You have 2 different things, a concurrent set of image processing and a serial set of upload processing. You could create NSOperations to handle the upload processing and set dependencies between them such that they must run in order. The operations would also wait after they are started (semaphore) until they receive the data to upload. That data would be provided by the concurrent GCD tasks.

Upvotes: 1

gavinb
gavinb

Reputation: 20018

How do I ensure that the callbacks are fired in the correct, original order - without using a serial queue?
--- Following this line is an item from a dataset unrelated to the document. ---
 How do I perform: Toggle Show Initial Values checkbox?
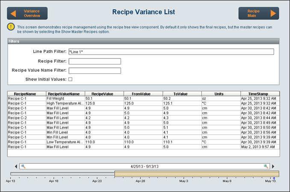point(71,79)
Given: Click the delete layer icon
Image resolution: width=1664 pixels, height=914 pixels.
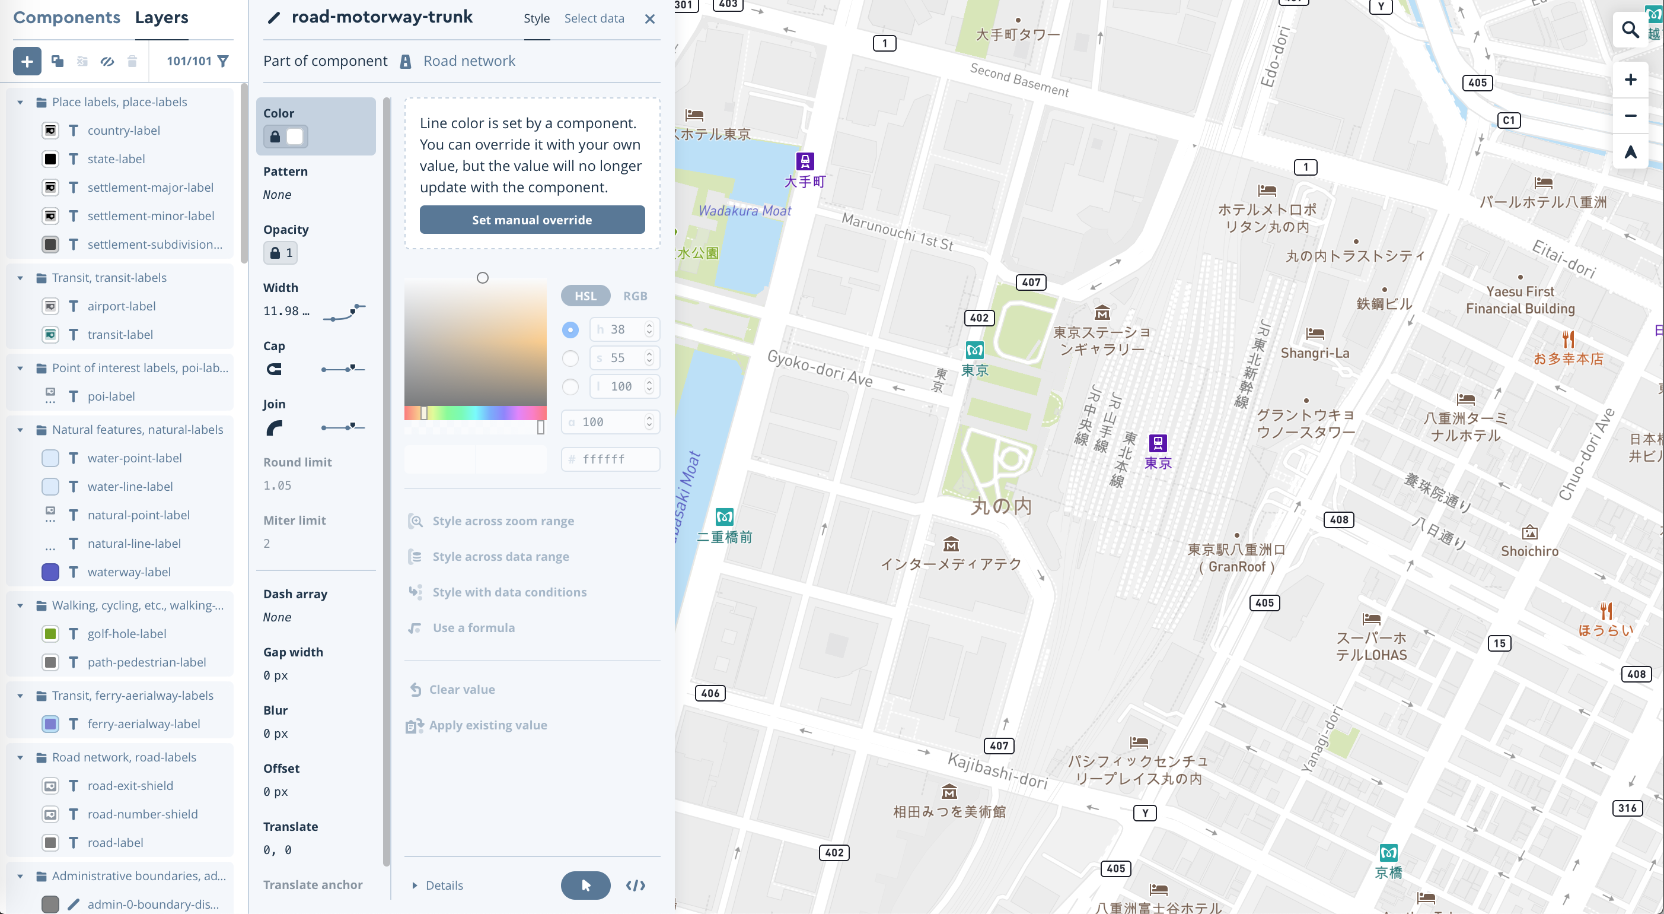Looking at the screenshot, I should pos(130,60).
You don't - the callbacks tell you when the task is finished, and if they finish in an order that differs from the enqueued order, then the callbacks will fire in their completion order.

However, the difference is how you handle receiving the completion notifications. You can just treat it much like you would a threading problem, where you are doing a join on three worker threads. Wait for the first, then the second, then the third to complete. For this, you could use a semaphore or a mutex (or even an atomic counter) which is raised when each completes.

This way, your handler code doesn't really care about the order of completion; it simply waits until each task is completed in order. If a task has already finished, there will be no waiting required. In between waiting, you can always do something else too.